Twists of Terror
1996, Starring Jennifer Rubin, Franoise Robertson, Nick Mancuso. Directed by Douglas Jackson (Filmline International).
All but perfected by Amicus Productions in the 1970s, the horror anthology was a unique breed of genre film that mined the deep reservoir of horror short stories by established writers who wanted to explore frightening themes not suited for longer works. The British film company's successful 1970s efforts like Dr. Terror's House of Horrors, The House That Dripped Blood and Asylum brought together several interwoven tales of terror, usually featuring supernatural elements and ironic twist endings. Popular and ultimately successful with audiences, the anthology style continues to thrive to this day, thanks to more recent Hollywood studio-backed efforts like Creepshow, Twilight Zone: The Movie and Tales from the Darkside: The Movie.
Although any proven box office success is usually picked clean by the copycat B-film industry, Canada has surprisingly only managed a few entries in the horror anthology subgenre. The middling 1977 Canadian-British co-production The Uncanny, produced by Amicus co-founder Milton Subotsky, was a shaky first step, while the no-budget, entertainment-free Freakshow (1989) seemed to prove that some believed the formats shorter stories meant even less time needed to be spent on the script. Despite helming episodes of anthology TV shows including The New Twilight Zone, and The Ray Bradbury Theater, Montreal-born director Douglas Jackson also struggles with his minor 1996 attempt, Twists of Terror.
Introduced by The Host (Joseph Ziegler), a mumbly paranoiac who rifles through piles of newspaper and babbles about conspiracies and serial killers, Twists of Terror's first tale lands closest to the mark. In "The People You Meet, married couple Joe and Amy (Carl Marotte and Jennifer Rubin) get into an accident while driving to a weekend getaway, and must hitch a ride with a creepy and aggressive redneck and his buddy. But the couple's hopes of finding help start to fade when the pair's van turns down a dark sideroad. While held prisoner and tortured in a secluded cabin, Joe and Amy discover the game has just begun in this passable entry that features several engaging plot twists and a knock-off Texas Chain Saw Massacre atmosphere.
Traditionally, the second installment of a horror anthology film is always the weakest, and "The Clinic" is no exception. While abandoned hospitals are always a popular setting for ghostly happenings, this tale is a meandering mess that can't quite pull off its central conceit. This time, Nick Mancuso stars as a harried travelling salesman who ducks into a nearby sanatorium after he's violently attacked by a rabid dog. After being treated by the nurse, he wakes up to find the hospital virtually empty. With only one doctor and his nurse apparently on duty, its never convincing that this is an operational health-care facility, which is essential for the well-worn twist to work. As a result, the heavily padded, unsatisfying plot manages to drain any remaining atmosphere from the story's mildly creepy setting.

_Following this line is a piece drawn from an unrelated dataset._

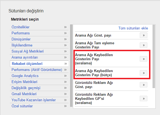Expand chevron next to Dönüşümler
Image resolution: width=160 pixels, height=115 pixels.
(x=65, y=39)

Little goodwill is won back with the confusing third entry "Stolen Moments, in which attractive single gal Cindy (Françoise Robertson) just cant seem to meet a man. Frustrated with video dating, she finally happens upon an interesting guy at a bar and agrees to head up to his cottage retreat. But just when things start looking up, it's revealed that her love interest has a habit of lying to his new conquest, and soon their tryst turns violent and deadly--but not in the way you might expect. As with "The People You Meet, this is a fluffy bit of misdirection meant to subvert audience expectations, but the plot's big twist is telegraphed early on, and never quite makes logical sense in retrospect.
A veteran of the National Film Board all the way back to the 1960s, Jackson graduated to commercial filmmaking at one of the worst times possible--just after the tax shelters went bust in the early 1980s. Like many of his peers, he spent most of his career directing Canadian television series and films, pausing only to tackle the Cinepix-backed Dean Koontz adaptation Whispers (1989). Since then, he's been mostly relegated to TV movies, but his long resume proves that he's a competent director who can handle almost any kind of assignment.
As with much of his work, Jackson manages to put a nice professional sheen on Twists of Terror, but like so many Canadian direct-to-video timewasters, the film falls victim to its lack of resources--from an underdeveloped script to unconvincing actors and a wretched synthesizer score. The films trio of terrible tales may not be as flagrantly stupid as those in Freakshow, but they also fail to live up to the promise of The Uncanny, which managed to integrate an interesting wraparound vignette with its well-thought-out (if not always successful) stories. Too uninteresting and sanitized to recommend to the horror fans that might be interested in it, Twists of Terror is a triple disappointment.